A ship’s crew, under the fierce cruelty of their captain, leads a mutiny which became famous and changed British attitudes toward nautical law.
This is a film which I grew up with. I’ve seen it at least three dozen times if not more. It’s one of the few Classic Hollywood films that I own. It is an Epic, a story of good and evil, and a high seas adventure all rolled into one. What isn’t to like.
There are certain films which have had especially lasting effects on me. This is certainly one of them. The frustration at leadership which abuses its power and empathy for those who have none and are ruled with tyranny is a story I would see played out year after year in factories, retail stores, and pretty much anywhere else I have ever worked and that’s on top of all the way it plays out in politics, the military, or churches in the news or in my life.
The morality of this film has shaped me and there are times when I look at an individual and think, “There’s a Captain Bly,” or “Fletcher Christian would be proud,” or saw something amiss and muttered to myself “Three Cheeses.”
One of the best aspects of this film is the production design which goes hand in hand with the scale of the shoot.
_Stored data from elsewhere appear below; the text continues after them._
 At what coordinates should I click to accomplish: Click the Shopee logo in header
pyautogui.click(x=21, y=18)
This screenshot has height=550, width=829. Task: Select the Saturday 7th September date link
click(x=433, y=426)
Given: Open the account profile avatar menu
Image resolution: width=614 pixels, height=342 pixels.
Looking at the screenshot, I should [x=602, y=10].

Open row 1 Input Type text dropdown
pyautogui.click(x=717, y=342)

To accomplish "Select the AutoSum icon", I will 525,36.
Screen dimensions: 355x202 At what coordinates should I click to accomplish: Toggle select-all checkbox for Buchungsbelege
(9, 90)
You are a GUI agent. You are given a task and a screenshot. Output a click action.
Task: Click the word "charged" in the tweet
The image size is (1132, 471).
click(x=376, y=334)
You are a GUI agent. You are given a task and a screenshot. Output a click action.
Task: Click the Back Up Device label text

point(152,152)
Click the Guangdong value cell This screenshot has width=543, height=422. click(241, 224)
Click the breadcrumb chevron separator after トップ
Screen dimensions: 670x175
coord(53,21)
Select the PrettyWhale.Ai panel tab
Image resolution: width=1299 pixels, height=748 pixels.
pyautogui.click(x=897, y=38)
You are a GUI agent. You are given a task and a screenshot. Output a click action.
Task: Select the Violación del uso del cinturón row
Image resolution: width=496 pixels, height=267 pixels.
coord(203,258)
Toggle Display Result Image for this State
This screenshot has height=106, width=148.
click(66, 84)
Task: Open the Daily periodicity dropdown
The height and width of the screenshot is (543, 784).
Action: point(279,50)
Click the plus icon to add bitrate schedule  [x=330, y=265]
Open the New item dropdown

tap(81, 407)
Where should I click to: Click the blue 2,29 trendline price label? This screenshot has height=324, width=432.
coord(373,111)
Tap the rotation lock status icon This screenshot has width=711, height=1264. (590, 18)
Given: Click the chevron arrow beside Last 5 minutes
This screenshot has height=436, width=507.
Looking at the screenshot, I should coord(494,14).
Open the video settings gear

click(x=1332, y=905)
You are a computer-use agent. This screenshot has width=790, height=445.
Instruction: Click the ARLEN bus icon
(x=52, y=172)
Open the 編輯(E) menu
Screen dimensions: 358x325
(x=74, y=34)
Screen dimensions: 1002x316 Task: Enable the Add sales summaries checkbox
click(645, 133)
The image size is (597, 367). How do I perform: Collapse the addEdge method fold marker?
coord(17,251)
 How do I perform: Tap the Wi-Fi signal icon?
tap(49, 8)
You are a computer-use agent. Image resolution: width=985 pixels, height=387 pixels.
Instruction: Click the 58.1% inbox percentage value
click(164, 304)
There isn’t a moment in this film when you don’t feel completely immersed in the world and time it portrays.
Part of the credit for this belongs to the production team that outfitted the ship, designed the costumes and built the sets for below decks. Part of it is also due to the way the film was shot with numerous at sea sequences and hundreds of actual native islander extras. When these are combined the atmosphere of the film is so immersive that as a child, I’m not sure I realized fully that Carey Grant wasn’t an actual sailor on the high seas.
The immersion owes just as much to the acting as the design, though. With stellar performances from Charles Laughton (“Spartacus”) and Clark Gable (“Gone with the Wind”), the brutality of the age in which these men sailed is related from every angle in a way that confirms the reality they live in. One may question whether Bly’s methods are cruel, sound, or necessary but there is no doubt that the attitude he puts forth is real and that he truly feels his strictness is for everyone’s good.
When Fletcher rebels the anger in his heart is thick and not easily washed away. It may take time for him to break and make his move but when he does it comes with a force that can’t be swayed no mater how much his friends may plead.
The themes in this film are important ones for every age. The ship, The Bounty, is a microcosm for nations, communities, companies, and families. The dangers of unchecked power, unresolved conflict, and oppression of the weak sail with every ship, in every board room, and every construction site.
Seldom have I found a story which probes this subject with as much style, honesty, fun, and heartbreak. If for no other reason than for the sheer spectacle, I recommend this film, confident that it will end up moving people’s hearts as much as it entertains them.